The effects of bioaerosol release characteristics, transport in the atmospheric surface layer, and implications for bioaerosol sampler design and real-time detection were studied to develop risk assessment and modeling tools to enhance our ability to respond to biological weapons attacks. A simple convection-diffusion-sedimentation model was formulated and used to simulate atmospheric bioaerosol dispersion. Model predictions suggest particles smaller than 60 micrometers in aerodynamic diameter (AD) are likely to be transported several kilometers from the source. A five fold increase in effective mass collection rate, a significant bioaerosol detection advantage, is projected for samplers designed to collect particles larger than the traditional limit of 10 micrometers AD when such particles are present in the source distribution.
A family of dynamically scaled wetted-wall bioaerosol sampling cyclones (WWC) was studied to provide bioaerosol sampling capability under various threat scenarios.
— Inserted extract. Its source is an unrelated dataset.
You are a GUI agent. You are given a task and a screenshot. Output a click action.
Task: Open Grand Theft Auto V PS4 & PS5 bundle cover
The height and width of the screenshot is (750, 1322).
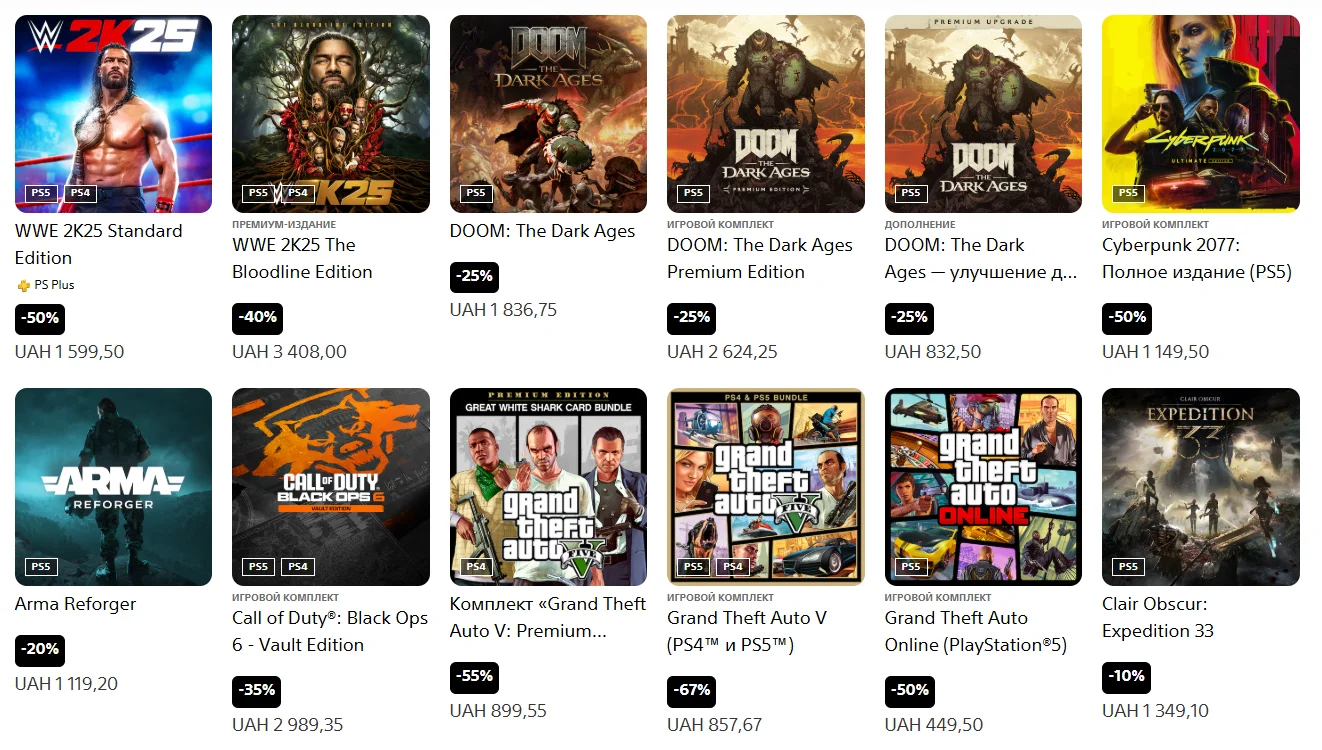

The effects of sampling environment, i.e. air conditions, and air flow rate on liquid recovery rate and response time were systematically studied. The discovery of a critical liquid input rate parameter enabled the description of all data with self-similar relationships. Empirical correlations were then integrated into system control algorithms to maintain microfluidic liquid output rates ideally suited for advanced biological detection technologies. Autonomous ambient air sampling with an output rate of 25 microliters per minute was achieved with open-loop control. This liquid output rate corresponds to a concentration rate on the order of 2,000,000, a substantial increase with respect to other commercially available bioaerosol samplers.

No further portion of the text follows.